Young women who report heart attack symptoms such as indigestion, shortness of breath, palpitations or pain in the jaw, neck, or arms, were more likely than men to have them dismissed by their doctors as not heart related, raising their risk of death than similarly aged men, finds a new study.
Previous studies have reported that women were less likely to present with chest pain for acute myocardial infarction -- commonly known as a heart attack -- but more likely to report a wider variety of symptoms and also more likely to die in a hospital from the disease.

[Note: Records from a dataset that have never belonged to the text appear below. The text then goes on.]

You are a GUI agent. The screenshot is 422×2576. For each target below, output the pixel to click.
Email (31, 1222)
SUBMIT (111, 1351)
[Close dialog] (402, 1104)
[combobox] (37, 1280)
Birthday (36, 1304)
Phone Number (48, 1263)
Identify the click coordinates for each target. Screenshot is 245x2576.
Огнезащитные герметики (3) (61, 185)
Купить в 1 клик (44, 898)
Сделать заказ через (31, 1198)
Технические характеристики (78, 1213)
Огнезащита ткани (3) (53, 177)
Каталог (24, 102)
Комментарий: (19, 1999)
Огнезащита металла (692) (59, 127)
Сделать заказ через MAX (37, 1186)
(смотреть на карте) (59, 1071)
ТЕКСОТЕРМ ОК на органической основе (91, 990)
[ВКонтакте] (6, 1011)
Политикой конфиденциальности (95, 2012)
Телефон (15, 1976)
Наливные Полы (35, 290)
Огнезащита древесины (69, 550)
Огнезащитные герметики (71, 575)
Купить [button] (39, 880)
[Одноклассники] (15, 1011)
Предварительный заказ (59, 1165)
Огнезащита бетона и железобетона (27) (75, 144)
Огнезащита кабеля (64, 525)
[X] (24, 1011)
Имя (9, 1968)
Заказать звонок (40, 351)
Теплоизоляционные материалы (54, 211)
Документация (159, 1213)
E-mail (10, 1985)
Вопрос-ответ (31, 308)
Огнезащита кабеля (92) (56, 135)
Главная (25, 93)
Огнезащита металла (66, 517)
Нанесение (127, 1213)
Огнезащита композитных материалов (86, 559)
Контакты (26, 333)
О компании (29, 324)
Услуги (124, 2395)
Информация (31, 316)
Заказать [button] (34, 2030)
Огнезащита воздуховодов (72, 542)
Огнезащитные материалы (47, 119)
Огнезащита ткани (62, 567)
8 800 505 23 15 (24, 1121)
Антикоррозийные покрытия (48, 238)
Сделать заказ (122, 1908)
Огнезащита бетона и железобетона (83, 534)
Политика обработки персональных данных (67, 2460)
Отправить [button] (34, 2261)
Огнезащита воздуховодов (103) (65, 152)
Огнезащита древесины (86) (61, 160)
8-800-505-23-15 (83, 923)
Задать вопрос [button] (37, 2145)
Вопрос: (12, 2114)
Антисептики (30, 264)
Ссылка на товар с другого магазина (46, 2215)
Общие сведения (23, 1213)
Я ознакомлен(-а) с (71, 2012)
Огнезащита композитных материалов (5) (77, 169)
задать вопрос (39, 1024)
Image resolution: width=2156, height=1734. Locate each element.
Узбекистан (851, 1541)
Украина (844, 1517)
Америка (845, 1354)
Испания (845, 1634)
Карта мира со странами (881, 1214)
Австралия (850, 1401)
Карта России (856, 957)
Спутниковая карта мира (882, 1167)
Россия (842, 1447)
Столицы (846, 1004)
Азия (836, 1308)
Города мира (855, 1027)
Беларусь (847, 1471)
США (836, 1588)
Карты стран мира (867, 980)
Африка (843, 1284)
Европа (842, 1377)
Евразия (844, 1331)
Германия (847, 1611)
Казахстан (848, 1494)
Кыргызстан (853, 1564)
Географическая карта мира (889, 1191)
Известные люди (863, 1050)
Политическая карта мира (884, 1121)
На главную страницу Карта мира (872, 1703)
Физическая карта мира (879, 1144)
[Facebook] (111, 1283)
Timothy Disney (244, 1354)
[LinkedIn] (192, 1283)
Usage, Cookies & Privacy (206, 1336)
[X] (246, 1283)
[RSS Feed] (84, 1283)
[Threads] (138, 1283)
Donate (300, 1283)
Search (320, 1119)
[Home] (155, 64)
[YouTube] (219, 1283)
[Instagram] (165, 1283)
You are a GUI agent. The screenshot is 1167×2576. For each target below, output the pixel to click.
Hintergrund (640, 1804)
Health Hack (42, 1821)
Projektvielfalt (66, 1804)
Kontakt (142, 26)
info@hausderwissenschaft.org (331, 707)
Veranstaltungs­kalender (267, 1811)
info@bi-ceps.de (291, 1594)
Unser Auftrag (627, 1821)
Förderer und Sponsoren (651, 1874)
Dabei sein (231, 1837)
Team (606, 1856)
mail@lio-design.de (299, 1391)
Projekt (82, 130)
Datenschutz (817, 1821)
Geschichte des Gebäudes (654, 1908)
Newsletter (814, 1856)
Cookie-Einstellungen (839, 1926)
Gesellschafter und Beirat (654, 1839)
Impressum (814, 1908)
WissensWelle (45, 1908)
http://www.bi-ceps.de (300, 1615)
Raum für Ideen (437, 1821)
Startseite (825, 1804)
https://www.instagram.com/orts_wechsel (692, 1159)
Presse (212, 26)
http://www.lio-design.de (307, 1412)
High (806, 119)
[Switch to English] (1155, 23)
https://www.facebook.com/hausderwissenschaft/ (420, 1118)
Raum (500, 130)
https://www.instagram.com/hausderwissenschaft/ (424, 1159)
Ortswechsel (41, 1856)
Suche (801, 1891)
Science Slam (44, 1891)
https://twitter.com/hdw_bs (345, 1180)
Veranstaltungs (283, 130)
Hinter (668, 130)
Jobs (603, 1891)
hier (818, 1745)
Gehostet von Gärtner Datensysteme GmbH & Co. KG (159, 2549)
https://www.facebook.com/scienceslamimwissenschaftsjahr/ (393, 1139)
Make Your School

"When young women with multiple risk factors visit their doctor with any chest discomfort or other symptoms that may be associated with ischemic heart disease", doctors should treat them appropriately, said Gail D'Onofrio from the Yale School of Public Health (YSPH).
The research paper, published in the journal Circulation, examined the relationship between gender, symptoms, perception of symptoms, and care-seeking among patients (2,009 women and 976 men) who were 55 years and younger and were hospitalised for heart attack.
The analysis showed that the majority of both men and women reported chest pain, pressure, tightness, or discomfort as their main heart attack symptoms.
Yet, women were more likely than men to report other associated symptoms of heart attack, such as indigestion, shortness of breath, palpitations or pain in the jaw, neck, or arms.
Women were also more likely to perceive their symptoms as stress or anxiety, and were more likely than men to report that their healthcare providers did not think that their symptoms were heart-related, the researchers said.
"Although chest pain was the most common symptom for young women and men, the presentation of chest pain within the context of multiple symptoms may influence the prompt recognition of heart disease for these young patients," said Judith H. Lichtman, associate professor at the YSPH.